A perfect example of this happens the day before the Passover in Mark’s telling. Holy Wednesday.

After three days of big public spectacles and confrontation with Rome and the Temple authorities, Jesus and the disciples remain in Bethany. And there, a woman takes a jar of costly ointment and uses it to anoint Jesus. It’s a potent scene with obvious references to Jesus’s coming burial.

And yet, the central tension in this story is around a misunderstanding.

The disciples are all horrified that this woman would “waste” such a costly resource on Jesus. They’d rather sell it to buy resources to give away. In other words, the modern idea Why splurge when you can feed three times the people at the same cost?

Of course, the disciples aren’t wrong.

And their gut response is not only reasonable and prudent, but generous! They want to help people.

The problem is that they are refusing to see what Jesus is showing them.

They’re focused on answering a question that isn’t asked of them: what is the best thing for me to do? Jesus never asked them that! Nor did he encourage them to denigrate someone else’s expression of generosity.

In fact, Jesus says quite the opposite.

“Truly I tell you, wherever the good news is proclaimed in the whole world, what she has done will be told in remembrance of her.”

She is the gospel in action.

What We’re Carrying

This is what we enter the last days of Holy Week carrying.

That we, just like the disciples, enter the Holy City thinking we’re starting a literal revolution, even if its a love revolution. Even if it’s us making it safe for love, truth, justice, and hope to be our ruling authority.

We think in literal terms. About our government, the money in the bank, and the food in the fridge.

And we think in spiritual terms. Terms that have no effect on the lived world at all! The contents of our hearts, the thoughts we have of being generous to our neighbors and obedient to God.

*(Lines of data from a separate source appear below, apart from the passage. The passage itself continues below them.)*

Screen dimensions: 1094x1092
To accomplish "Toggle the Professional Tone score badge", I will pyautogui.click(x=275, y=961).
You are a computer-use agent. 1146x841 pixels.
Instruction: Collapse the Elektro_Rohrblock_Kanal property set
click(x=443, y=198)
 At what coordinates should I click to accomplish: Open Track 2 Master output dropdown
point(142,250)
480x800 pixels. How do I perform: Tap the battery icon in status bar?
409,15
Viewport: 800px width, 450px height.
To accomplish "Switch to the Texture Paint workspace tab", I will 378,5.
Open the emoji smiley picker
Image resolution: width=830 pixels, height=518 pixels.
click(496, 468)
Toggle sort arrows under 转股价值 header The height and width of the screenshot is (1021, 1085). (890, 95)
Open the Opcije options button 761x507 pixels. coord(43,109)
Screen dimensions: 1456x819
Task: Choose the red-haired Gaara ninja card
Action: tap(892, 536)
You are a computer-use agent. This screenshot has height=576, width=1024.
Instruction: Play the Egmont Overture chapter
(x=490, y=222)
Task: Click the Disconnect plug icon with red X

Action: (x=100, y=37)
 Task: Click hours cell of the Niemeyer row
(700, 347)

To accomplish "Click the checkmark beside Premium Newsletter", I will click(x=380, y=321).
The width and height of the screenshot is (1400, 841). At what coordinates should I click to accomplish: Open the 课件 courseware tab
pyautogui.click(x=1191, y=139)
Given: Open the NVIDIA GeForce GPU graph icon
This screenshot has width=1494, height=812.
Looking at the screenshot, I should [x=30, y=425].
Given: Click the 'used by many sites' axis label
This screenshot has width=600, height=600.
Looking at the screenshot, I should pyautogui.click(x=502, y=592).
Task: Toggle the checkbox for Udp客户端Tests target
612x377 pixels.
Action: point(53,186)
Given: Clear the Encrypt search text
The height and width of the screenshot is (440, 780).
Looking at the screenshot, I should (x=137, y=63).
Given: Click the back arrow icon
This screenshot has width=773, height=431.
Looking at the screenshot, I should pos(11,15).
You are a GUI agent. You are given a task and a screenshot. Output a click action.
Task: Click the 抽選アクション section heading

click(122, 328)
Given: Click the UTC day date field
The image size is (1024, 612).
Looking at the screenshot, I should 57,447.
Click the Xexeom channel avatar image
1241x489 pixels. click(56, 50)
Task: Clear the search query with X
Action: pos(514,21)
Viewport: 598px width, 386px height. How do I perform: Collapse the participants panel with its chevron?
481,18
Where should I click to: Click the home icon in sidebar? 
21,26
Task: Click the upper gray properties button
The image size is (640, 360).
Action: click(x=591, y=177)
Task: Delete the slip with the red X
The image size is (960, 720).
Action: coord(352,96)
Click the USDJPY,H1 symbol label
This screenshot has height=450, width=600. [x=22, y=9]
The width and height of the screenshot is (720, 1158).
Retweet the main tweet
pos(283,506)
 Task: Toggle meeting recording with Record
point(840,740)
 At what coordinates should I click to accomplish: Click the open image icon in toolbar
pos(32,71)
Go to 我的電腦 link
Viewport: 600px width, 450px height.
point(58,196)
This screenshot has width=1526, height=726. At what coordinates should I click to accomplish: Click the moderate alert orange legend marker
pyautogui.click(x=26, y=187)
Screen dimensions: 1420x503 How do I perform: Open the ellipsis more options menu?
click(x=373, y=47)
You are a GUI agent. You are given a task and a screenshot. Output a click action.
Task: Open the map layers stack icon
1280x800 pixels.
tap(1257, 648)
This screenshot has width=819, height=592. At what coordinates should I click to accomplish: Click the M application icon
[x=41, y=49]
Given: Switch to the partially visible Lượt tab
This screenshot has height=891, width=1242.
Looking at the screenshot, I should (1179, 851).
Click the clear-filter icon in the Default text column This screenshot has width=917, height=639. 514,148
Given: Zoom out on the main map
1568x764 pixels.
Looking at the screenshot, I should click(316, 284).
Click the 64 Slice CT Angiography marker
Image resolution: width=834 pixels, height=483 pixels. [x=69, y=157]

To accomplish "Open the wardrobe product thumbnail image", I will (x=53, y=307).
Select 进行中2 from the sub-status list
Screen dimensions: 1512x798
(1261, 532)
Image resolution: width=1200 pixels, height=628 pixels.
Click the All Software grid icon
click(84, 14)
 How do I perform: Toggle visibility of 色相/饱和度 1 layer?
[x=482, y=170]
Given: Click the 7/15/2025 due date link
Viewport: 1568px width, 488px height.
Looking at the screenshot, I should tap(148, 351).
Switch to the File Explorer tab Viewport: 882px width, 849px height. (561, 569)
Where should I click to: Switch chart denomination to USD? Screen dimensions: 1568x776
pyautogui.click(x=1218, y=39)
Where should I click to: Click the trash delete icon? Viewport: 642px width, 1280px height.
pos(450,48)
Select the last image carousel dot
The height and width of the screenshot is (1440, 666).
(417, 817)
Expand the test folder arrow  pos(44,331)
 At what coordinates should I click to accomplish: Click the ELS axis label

But all that is laid bare in Holy Week.

Real people, that Thursday night, were planning to put Jesus to death. And Jesus didn’t turn to his closest friends and teach them that their personal, closely-held beliefs are the goal.

He was teaching them to see the kin-dom coming closer.

Not through violence or coercion. None of those ways that pervert creation.

Jesus teaches us to flip it over, so we can see all of creation. When God’s dream is happening and when we pervert it.

Justice and injustice
Love and betrayal
Hope and fear
Beauty and destruction
Freedom and chaos
Truth and deception
Power and responsibility

And when we see it, we can help bring the kin-dom closer.

Re-Experiencing It Now

This story, which tumbles so quickly from the triumphal entry into the dark night that begins the Passion reveals the love of God in the midst of overwhelming darkness. It doesn’t shy away from the grip of evil. In fact, it shines a light on it, overturning the rocks to reveal what grows beneath.

This story is much more than a what-not-to-do. It is the gospel of Jesus the Christ. The expression of God’s very presence in the world. God’s coming to humanity, to be with us, to help reveal how the kin-dom can be with us, right now.

And we get to re-experience it in this way tonight so that we can use this experience to better see our world. All of it.

To be free. To help make the kin-dom now.